▶ _Work task 1_
In the news article about the Sierra Leone war crimes court, what is the title of the book Robertson wrote?
▶ _Work task 2_
List every passage from Robertson's book that the news article about the Sierra Leone war crimes court sets in quotation marks.

[[ Page excerpt, beginning ]]

/ 13 March 2004

UN war crimes judge defies calls to resign

Geoffrey Robertson’s future as president of the United Nations-backed war crimes court in Sierra Leone hung in the balance last night after the British barrister defied calls to resign over alleged bias against some defendants.

Robertson staked his reputation on convincing fellow judges to keep him as their chief justice despite efforts by defence lawyers and the prosecution to dump him because of a book he wrote which depicted Sierra Leone’s rebels as bloodthirsty criminals.

Three appeal court judges are expected to rule over the weekend on whether he will stay on as president of a court that is supposed to be a bold step in the evolution of international justice.

Defence lawyers said the court would suffer a crisis of legitimacy if Mr Robertson stayed, because of his perceived hostility to some of the defendants accused of atrocities in the west African country’s decade-long civil war.

But in a submission to the appeals chamber yesterday Robertson urged the court to dismiss the attempt to disqualify him, suggesting it lacked authority, since he was appointed by the government of Sierra Leone.

Robertson also argued that he should not be permanently disqualified from all cases since the bias allegations concerned only some cases which had yet to start.

Established in 2002 to try those most responsible for a conflict which claimed nearly 200,000 lives, the court is a hybrid between a UN tribunal and a Sierra Leonean court, which is supposed to avoid the delays which have plagued the international tribunals dealing with the Balkans and Rwanda.

Before being appointed to the court Mr Robertson, a leading human rights lawyer, denounced the Revolutionary United Front in his book Crimes Against Humanity – The Struggle for Global Justice. In a chapter titled Lessons from Sierra Leone, he referred to the rebels’ ”grotesque crimes against humanity” and ”devilish tortures” which included chopping off limbs.

The book said the scale of the atrocities amounted to a crime against humanity which must never be forgiven sufficiently for the RUF to be given a slice of power. ”On the contrary, its leaders deserve to be captured and put on trial.”

[[ Page excerpt, end ]]
[[ Available data, beginning ]]

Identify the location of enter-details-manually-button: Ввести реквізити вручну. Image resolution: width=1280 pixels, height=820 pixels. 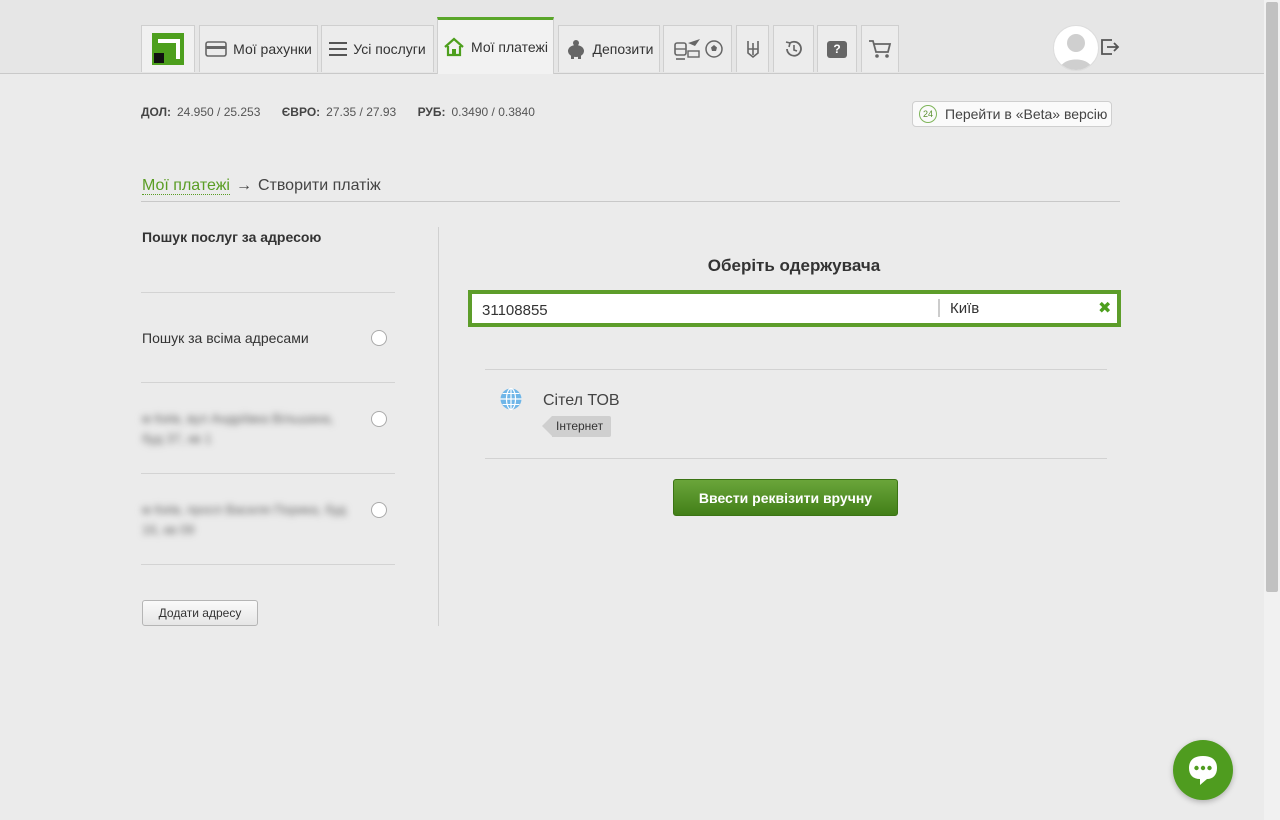
(786, 498).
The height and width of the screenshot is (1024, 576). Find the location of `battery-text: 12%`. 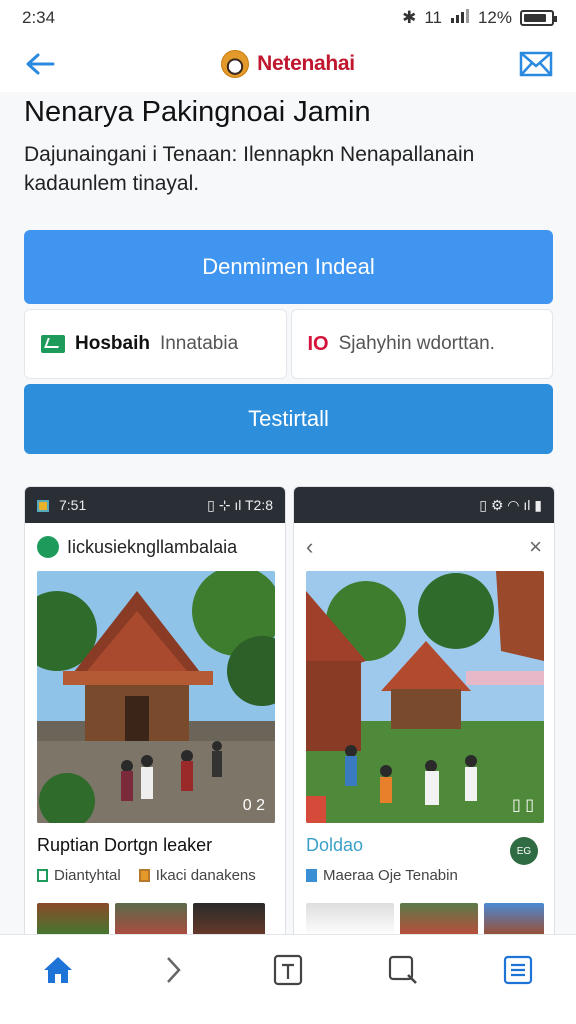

[[ Available data, end ]]

▶ _Task response 1_
Crimes Against Humanity – The Struggle for Global Justice

▶ _Task response 2_
- "grotesque crimes against humanity"
- "devilish tortures"
- "On the contrary, its leaders deserve to be captured and put on trial."